**Work instructions:**
Please write out the listing again from the line with "Click the restore window icon in title bar" to the line with "click(x=104, y=673)", including both and the requests, and shift every coordinate in the answers by adding 83 to it. Leave the pictures out of your answer.

**Data for the task:**
================

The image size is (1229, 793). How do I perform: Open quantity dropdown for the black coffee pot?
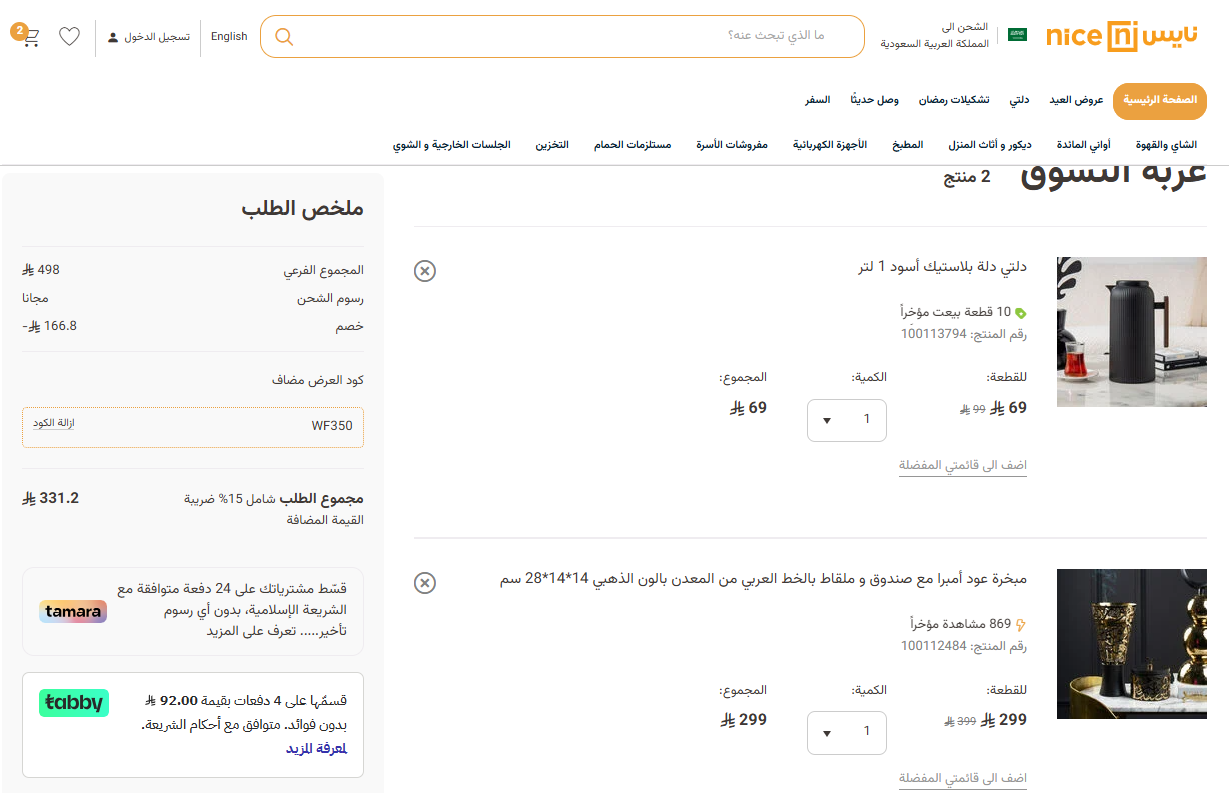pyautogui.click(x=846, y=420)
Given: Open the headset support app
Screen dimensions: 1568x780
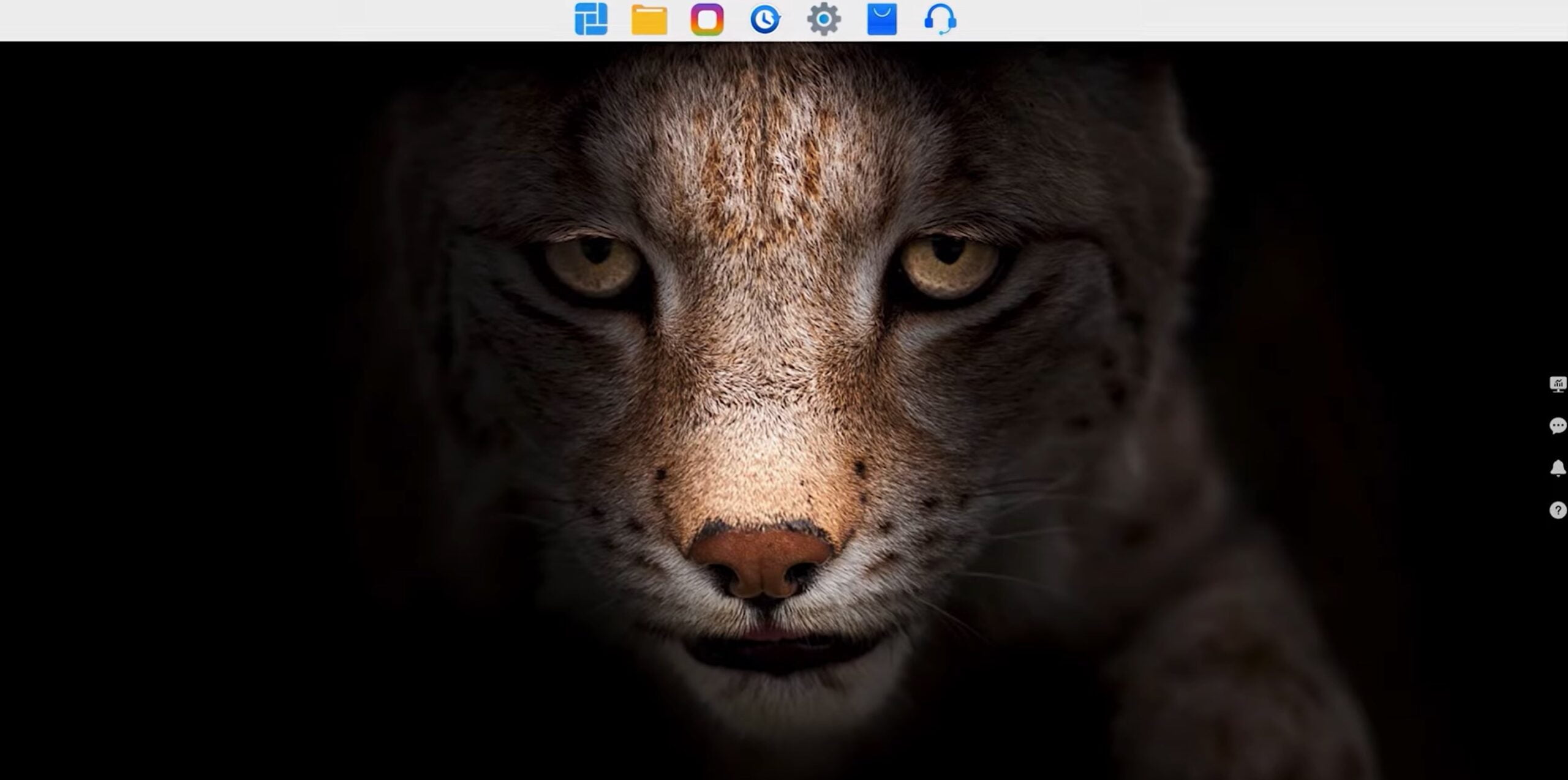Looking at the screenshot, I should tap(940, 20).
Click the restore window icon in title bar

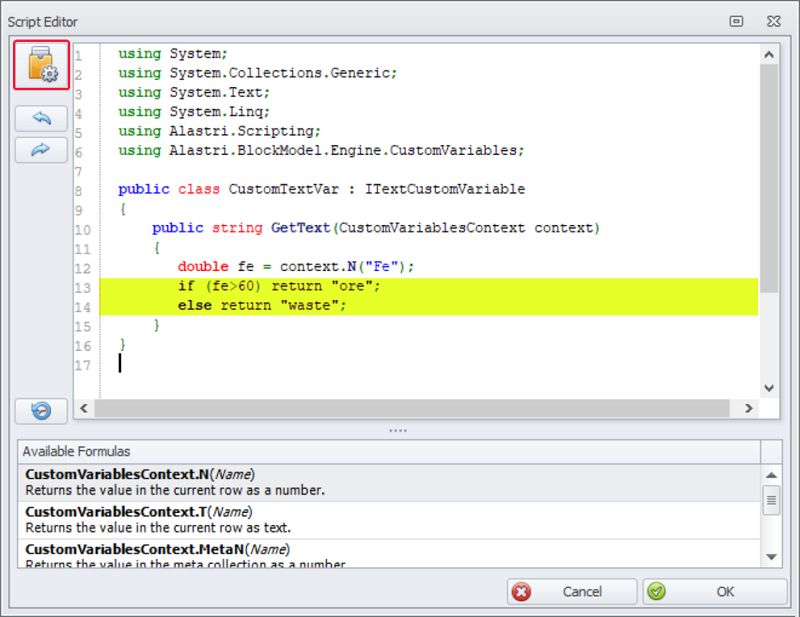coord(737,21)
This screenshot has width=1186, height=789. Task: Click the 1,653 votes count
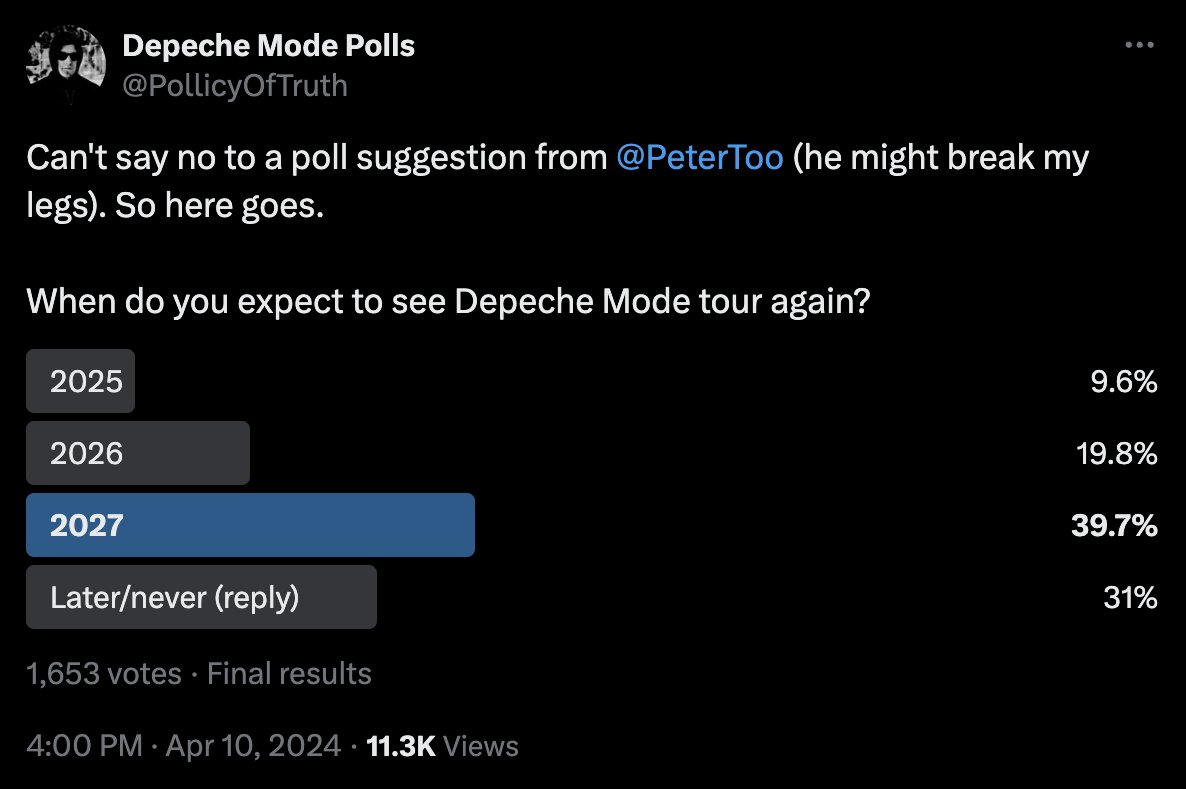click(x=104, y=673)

================

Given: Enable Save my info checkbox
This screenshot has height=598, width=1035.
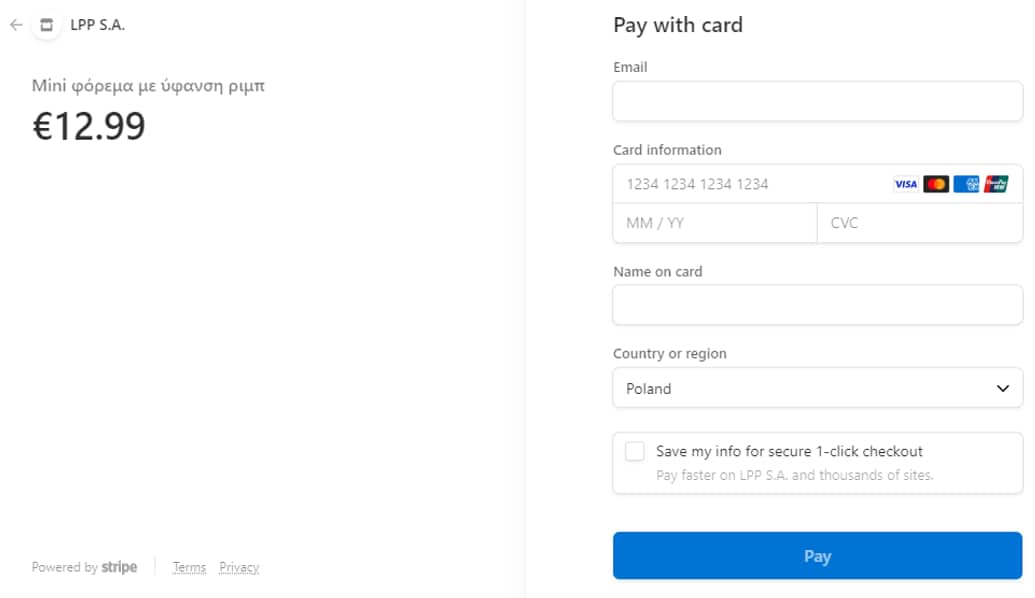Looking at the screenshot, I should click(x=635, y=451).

================

**Result of this task:**
Click the restore window icon in title bar

coord(820,104)
This screenshot has width=1186, height=789. Task: Click the 1,653 votes count
click(x=187, y=756)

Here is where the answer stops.